About pre polluted children

17 03 2009

The Environmental Working Group has a new campaign, to gather support for the new Kid Safe Chemicals Act.  To understand what the fuss is all about, we’ve copied the page from the EWGs web site, below, but you can go to http://www.ewg.org/kidsafe and see what you can do to help.  There is a declaration you can sign in support of the bill as well as lots of information.  This legislation is sorely needed in the US – Europe has already passed it’s own REACH legislation, which mandates replacing approximately 2,000 known toxic chemicals with more benign models.

KID SAFE CHEMICALS ACT:

“The nation’s toxic chemical regulatory law, the Toxic Substances Control Act, is in drastic need of reform. Passed in 1976 and never amended since, TSCA is widely regarded as the weakest of all major environmental laws on the books today.

When passed, the Act declared safe some 62,000 chemicals already on the market, even though there were little or no data to support this policy. Since that time another 20,000 chemicals have been put into commerce in the United States, also with little or no data to support their safety.

The human race is now polluted with hundreds of industrial chemicals with little or no understanding of the consequences. Babies are born pre-polluted with as many as 300 industrial chemicals in their bodies when they enter the world. Testing by Environmental Working Group has identified 455 chemicals in people, and again, no one has any idea if these exposures are safe.

We are at a tipping point, where the pollution in people is increasingly associated with a range of serious diseases and conditions from childhood cancer, to autism, ADHD, learning deficits, infertility, and birth defects. Yet even as our knowledge about the link between chemical exposure and human disease grows, the government has almost no authority to protect people from even the most hazardous chemicals on the market.

The Campaign: Pass the Kid-Safe Chemicals Act

This pollution in people is the direct result of a statute that does not require chemicals to be proven safe to get on the market, or stay on the market. Under federal law EPA does not have the authority to demand the information it needs to evaluate a chemical’s risk, and neither manufacturers nor the EPA are required to prove a chemical’s safety as a condition of use.

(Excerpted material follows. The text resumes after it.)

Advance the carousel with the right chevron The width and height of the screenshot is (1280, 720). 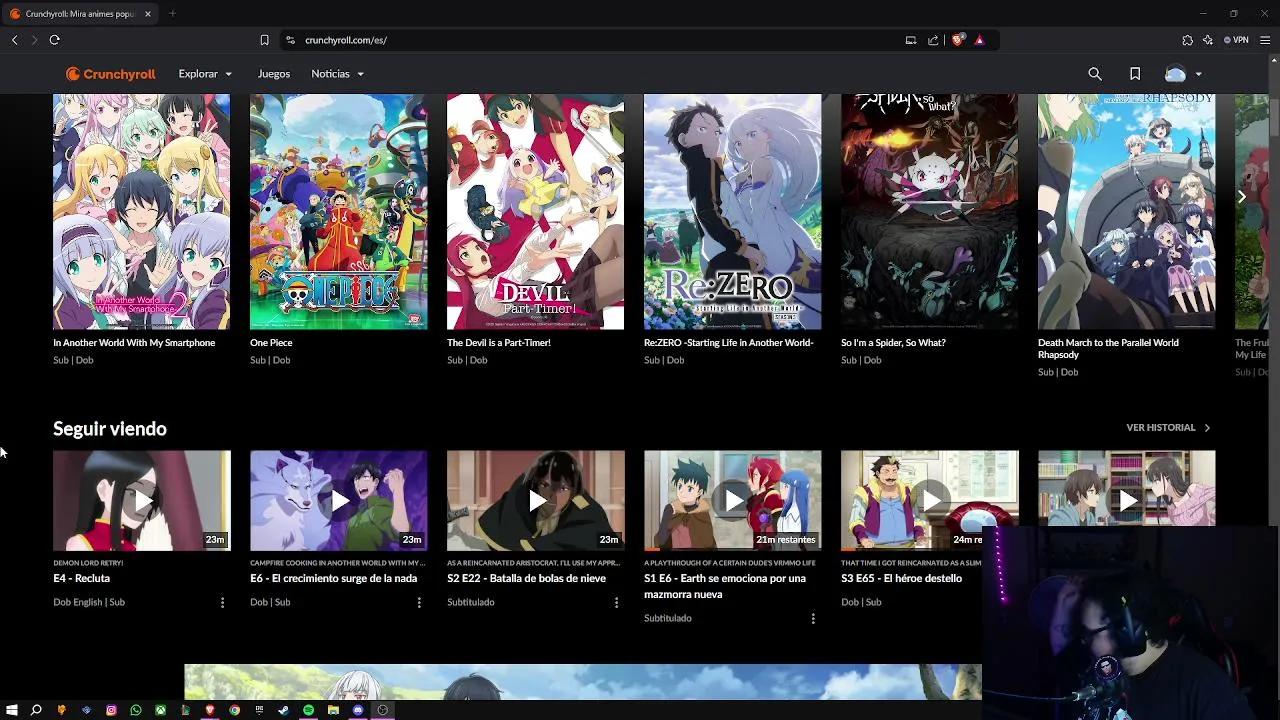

The Kid-Safe Chemical Act will change all this through a fundamental overhaul of our nation’s chemical regulatory law. Specifically, the Kid-Safe Chemicals Act:

  • requires that industrial chemicals be safe for infants, kids and other vulnerable groups;
  • requires that new chemicals be safety tested before they are sold;
  • requires chemical manufacturers to test and prove that the 62,000 chemicals already on the market that have never been tested are safe in order for them to remain in commerce;
  • requires EPA to review “priority” chemicals, those which are found in people, on an expedited schedule; babybath.jpg
  • requires regular biomonitoring to determine what chemicals are in people and in what amounts;
  • requires regular updates of health and safety data and provides EPA with clear authority to request additional information and tests;
  • provides incentives for manufacturers to further reduce health hazards;
  • requires EPA to promote safer alternatives and alternatives to animal testing;
  • protects state and local rights; and
  • requires that this information be publicly available.

Through the Kid-Safe Chemicals Act we can give our children a safer and healthier future.





New research into the effects of environmental chemicals on children’s health

21 01 2009

The new Children’s Environmental Health Center of the Mt. Sinai Department of Community Health and Preventitive Medicine (www.childenvironment.org)  is looking into, as they say, a “whole host of diseases that come from toxic environments”,  including: asthma, autism, allergies, ADD and ADHD, leukemias, brain cancer and birth defects.

The chemicals they focus on in the YouTube videos on their web site include those used routinely in textile manufacturing, and which remain in residual amounts in the fabrics:  lead, mercury, phthalates, other synthetic chemicals; pesticides from the growing of the fibers.  Check it out!